We don't want to create a Booking instant with a constructor with many parameters. That's why we have implemented a design pattern called builder. As you can see, the builder has methods like "withFirstName" to specify a value for attributes. Ultimately, we use the "build" method to create an instance of Booking with the builder's data. We still want to be able to deserialize; that's why we had to add a constructor without a parameter. Also, we want to have some test data, so we have used the JavaFaker library. Let's implement a test and use the updated class.

@Test
public void createBooking() {
        Booking booking = new Booking.BookingBuilder()
                .withDepositpaid()
                .withBookingdates(
                      new Date(2024, 01, 15), new Date(2024, 01, 30))
                .withAdditionalneeds("early check in").build();
        int bookingId = given().
                baseUri("https://restful-booker.herokuapp.com").
                contentType("application/json").
                body(booking).
        when().
                post("/booking").
        then().
                log().all().
                extract().response().jsonPath().getInt("bookingid");
        assertThat(bookingId).isGreaterThan(0);
}

During the test, we made an instant booking using the default values and modified only some attributes. We then retrieved the booking ID from the response code. You can also verify other aspects, such as ensuring that the values of a created booking match the expected values.

Lombok

As you can see, we had to write many code in the Booking and BookingDates classes. However, using the Lombok library can significantly reduce the number of code lines.

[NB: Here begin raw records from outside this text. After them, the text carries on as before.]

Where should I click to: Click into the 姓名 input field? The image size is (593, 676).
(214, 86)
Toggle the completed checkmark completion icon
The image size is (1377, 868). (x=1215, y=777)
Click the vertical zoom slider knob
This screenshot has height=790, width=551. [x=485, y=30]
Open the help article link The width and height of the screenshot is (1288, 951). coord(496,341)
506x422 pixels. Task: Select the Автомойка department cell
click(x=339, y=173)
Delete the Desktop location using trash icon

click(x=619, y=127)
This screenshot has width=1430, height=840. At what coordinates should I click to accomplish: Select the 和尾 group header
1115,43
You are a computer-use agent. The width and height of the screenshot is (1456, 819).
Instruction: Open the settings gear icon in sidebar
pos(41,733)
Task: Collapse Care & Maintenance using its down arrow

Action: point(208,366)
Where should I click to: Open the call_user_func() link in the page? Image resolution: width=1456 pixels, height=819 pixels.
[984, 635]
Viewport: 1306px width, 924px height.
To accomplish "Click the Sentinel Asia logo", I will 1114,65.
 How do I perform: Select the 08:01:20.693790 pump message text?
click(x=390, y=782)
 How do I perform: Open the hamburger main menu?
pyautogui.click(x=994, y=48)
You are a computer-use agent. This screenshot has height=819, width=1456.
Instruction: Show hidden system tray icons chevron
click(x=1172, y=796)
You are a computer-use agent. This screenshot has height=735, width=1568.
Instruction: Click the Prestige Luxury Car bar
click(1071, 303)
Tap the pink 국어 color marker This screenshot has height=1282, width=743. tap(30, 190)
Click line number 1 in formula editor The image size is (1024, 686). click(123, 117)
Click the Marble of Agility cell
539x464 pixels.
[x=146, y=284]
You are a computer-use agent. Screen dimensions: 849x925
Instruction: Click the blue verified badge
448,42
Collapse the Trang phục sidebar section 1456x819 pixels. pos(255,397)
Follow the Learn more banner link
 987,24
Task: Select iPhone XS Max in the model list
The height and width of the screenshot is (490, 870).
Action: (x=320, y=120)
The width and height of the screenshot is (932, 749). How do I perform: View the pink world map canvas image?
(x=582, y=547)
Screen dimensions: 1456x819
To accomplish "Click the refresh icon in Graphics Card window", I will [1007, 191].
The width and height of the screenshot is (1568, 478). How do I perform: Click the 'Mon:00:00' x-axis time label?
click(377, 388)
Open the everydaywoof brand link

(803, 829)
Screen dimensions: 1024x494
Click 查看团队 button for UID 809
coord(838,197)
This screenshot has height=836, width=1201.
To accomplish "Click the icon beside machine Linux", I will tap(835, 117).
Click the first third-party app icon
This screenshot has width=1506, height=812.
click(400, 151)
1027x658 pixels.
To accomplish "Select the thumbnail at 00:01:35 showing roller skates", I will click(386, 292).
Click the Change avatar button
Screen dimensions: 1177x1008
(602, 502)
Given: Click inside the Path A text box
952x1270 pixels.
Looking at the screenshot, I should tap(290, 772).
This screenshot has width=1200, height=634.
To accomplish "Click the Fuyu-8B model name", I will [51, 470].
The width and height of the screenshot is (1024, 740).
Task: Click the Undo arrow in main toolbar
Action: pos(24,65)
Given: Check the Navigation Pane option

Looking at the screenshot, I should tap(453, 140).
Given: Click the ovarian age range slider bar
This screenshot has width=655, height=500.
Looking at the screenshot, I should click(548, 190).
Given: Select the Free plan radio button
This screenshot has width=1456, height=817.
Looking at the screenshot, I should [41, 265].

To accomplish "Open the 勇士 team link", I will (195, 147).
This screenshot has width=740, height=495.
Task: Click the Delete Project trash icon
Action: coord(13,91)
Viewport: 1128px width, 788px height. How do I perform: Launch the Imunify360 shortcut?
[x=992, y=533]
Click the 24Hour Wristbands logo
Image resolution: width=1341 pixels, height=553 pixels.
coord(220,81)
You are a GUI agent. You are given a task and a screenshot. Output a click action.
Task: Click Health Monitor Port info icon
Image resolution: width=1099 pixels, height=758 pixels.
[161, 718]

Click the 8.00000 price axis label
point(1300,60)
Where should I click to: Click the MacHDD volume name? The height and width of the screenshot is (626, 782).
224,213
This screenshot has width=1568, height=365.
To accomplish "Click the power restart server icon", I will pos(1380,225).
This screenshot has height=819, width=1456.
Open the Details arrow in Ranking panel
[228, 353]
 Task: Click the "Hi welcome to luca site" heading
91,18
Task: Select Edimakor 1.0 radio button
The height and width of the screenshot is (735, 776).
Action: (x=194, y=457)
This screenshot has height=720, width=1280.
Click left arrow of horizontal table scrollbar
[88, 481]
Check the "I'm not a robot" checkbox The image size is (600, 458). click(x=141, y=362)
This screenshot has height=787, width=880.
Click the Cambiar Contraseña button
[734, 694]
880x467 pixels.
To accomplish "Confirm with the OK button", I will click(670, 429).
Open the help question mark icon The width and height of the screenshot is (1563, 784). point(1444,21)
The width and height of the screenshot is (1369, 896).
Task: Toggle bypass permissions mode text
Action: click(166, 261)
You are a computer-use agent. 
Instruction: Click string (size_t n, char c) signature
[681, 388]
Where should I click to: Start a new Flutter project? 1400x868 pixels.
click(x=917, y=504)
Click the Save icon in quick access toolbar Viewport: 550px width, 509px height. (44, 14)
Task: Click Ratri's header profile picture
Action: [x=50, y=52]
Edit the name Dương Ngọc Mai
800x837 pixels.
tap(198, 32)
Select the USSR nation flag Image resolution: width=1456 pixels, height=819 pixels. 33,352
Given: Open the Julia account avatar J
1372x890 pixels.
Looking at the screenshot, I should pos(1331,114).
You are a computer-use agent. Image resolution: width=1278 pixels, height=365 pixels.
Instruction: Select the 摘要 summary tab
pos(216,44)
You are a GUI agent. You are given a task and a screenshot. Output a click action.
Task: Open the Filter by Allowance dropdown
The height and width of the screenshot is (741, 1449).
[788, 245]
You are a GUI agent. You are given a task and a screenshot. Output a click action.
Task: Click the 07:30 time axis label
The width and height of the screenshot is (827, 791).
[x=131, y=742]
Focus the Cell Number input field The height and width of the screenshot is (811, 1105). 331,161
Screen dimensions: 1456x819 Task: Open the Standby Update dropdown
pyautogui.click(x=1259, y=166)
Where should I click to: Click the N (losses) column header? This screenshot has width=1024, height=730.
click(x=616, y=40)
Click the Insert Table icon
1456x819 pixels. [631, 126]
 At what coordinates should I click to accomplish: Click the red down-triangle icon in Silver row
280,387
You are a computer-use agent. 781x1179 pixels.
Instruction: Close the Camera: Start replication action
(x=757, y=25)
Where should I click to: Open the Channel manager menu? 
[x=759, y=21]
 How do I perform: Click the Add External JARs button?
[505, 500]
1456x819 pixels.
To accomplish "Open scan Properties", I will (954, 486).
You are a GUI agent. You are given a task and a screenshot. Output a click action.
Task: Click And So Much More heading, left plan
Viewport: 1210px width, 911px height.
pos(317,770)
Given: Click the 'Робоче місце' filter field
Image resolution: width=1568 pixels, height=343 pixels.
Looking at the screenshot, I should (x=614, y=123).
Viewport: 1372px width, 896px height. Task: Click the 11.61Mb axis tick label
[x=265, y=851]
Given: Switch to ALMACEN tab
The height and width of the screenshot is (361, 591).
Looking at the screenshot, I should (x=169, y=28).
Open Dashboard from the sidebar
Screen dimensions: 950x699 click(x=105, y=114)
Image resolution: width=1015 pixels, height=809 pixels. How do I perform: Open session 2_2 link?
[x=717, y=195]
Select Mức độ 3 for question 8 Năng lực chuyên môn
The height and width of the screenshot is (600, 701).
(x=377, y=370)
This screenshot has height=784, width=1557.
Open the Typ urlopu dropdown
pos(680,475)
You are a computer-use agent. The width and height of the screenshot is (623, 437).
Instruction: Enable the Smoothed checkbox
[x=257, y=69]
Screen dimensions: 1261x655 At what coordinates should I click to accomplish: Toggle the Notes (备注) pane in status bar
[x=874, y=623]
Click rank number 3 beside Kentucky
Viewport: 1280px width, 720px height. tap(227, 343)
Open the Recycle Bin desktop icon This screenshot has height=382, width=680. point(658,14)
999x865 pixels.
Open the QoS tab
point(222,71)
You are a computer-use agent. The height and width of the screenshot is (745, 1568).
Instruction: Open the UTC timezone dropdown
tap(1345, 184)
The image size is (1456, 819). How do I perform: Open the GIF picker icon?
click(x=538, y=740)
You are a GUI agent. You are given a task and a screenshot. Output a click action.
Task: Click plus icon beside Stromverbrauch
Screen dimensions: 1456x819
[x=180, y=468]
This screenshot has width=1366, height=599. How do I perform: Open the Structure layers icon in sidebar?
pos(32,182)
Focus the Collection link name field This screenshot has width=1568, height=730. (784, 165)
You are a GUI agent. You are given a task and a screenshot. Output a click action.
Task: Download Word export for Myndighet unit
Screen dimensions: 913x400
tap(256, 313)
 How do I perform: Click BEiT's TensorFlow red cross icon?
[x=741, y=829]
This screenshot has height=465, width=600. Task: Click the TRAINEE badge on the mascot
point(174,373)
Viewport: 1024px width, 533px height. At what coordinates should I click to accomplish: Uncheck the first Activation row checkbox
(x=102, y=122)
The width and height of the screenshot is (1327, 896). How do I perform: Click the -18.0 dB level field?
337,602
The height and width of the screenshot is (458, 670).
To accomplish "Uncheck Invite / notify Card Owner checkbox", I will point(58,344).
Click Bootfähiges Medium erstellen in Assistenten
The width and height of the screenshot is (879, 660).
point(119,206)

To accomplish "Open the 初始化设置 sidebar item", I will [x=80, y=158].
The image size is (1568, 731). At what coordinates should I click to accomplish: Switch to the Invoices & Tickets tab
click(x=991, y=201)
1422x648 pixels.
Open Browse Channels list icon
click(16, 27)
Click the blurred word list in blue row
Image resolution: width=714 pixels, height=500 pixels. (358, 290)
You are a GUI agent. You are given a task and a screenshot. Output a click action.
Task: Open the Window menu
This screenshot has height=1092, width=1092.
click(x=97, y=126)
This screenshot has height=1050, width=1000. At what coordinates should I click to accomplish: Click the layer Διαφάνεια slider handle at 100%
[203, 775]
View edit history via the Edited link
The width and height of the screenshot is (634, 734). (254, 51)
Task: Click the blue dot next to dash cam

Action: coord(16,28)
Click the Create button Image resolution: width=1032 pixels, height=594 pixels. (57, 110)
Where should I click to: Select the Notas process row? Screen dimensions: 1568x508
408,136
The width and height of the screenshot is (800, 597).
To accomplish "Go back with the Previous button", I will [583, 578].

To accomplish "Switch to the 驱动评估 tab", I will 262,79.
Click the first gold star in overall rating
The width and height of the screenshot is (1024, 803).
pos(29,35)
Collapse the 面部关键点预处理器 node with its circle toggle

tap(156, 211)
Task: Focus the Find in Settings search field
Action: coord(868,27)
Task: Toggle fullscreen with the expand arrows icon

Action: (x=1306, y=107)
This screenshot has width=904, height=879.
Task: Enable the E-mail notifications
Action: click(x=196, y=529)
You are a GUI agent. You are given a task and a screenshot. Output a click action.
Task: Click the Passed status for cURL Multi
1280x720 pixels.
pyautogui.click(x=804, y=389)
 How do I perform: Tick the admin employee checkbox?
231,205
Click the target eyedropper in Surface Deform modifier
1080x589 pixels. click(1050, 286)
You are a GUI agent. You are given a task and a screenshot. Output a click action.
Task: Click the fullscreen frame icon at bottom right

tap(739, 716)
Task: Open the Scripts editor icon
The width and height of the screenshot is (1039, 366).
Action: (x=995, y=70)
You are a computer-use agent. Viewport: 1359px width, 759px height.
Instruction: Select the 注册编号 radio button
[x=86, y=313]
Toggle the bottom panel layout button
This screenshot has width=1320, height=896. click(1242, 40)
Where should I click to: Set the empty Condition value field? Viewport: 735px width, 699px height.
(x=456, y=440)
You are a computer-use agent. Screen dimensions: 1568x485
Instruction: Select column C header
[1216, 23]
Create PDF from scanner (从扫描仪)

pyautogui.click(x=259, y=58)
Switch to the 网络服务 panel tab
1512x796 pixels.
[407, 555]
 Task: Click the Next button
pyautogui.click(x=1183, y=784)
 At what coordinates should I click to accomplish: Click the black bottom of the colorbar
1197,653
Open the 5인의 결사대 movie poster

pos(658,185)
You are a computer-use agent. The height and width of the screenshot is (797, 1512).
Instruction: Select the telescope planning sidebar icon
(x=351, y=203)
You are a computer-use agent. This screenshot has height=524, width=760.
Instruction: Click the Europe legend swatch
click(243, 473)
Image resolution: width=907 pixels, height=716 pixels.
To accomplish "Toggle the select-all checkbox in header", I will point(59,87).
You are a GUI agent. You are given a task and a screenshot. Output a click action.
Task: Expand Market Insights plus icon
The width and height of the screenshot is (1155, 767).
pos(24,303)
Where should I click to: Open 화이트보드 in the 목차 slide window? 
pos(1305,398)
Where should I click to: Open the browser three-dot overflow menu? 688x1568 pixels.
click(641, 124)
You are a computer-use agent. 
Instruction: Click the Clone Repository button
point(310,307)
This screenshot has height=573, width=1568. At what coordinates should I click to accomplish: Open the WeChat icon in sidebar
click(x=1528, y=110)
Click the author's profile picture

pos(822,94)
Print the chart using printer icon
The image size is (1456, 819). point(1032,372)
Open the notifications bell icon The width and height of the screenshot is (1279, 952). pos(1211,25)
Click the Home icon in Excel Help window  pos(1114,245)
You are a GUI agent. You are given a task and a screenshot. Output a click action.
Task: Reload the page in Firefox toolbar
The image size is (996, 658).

Let's take a look at the updated BookingDates class.

@Data
public class BookingDates {
    @JsonFormat(shape = JsonFormat.Shape.STRING, pattern = "yyyy-MM-dd")
    @JsonProperty("checkin")
    private Date checkIn;

    @JsonFormat(shape = JsonFormat.Shape.STRING, pattern = "yyyy-MM-dd")
    @JsonProperty("checkout")
    private Date checkOut;

    public BookingDates() {}

    public BookingDates(Date checkIn, Date checkOut) {
        this.checkIn = checkIn;
        this.checkOut = checkOut;
    }
}

Thanks to @Data annotation, we don't have to write getters and setters.

@Data
@Builder
@NoArgsConstructor
@AllArgsConstructor
public class Booking {

    private static Faker faker = new Faker();
    @Builder.Default
    private String firstname = faker.name().firstName();

    @Builder.Default
    private String lastname = faker.name().lastName();

    @Builder.Default
    private int totalprice = 1000;

    @Builder.Default
    private boolean depositpaid = false;

    @Builder.Default
    private BookingDates bookingdates = new BookingDates(
            new GregorianCalendar(2024, Calendar.JANUARY, 15).getTime(),
            new GregorianCalendar(2024, Calendar.JANUARY, 30).getTime());

    @Builder.Default
    private String additionalneeds = "N/A";
}

In Booking, we also don't have to write setters and getters. Also, we want to use extra annotation instead of a builder. In this situation, we use @Builder. There are also annotations for constructors, like @NoArgsConstructor and @AllArgsConstructor. We want to have the default data, so @Builder.Default will also be helpful. You can also still use your builder but need other annotations.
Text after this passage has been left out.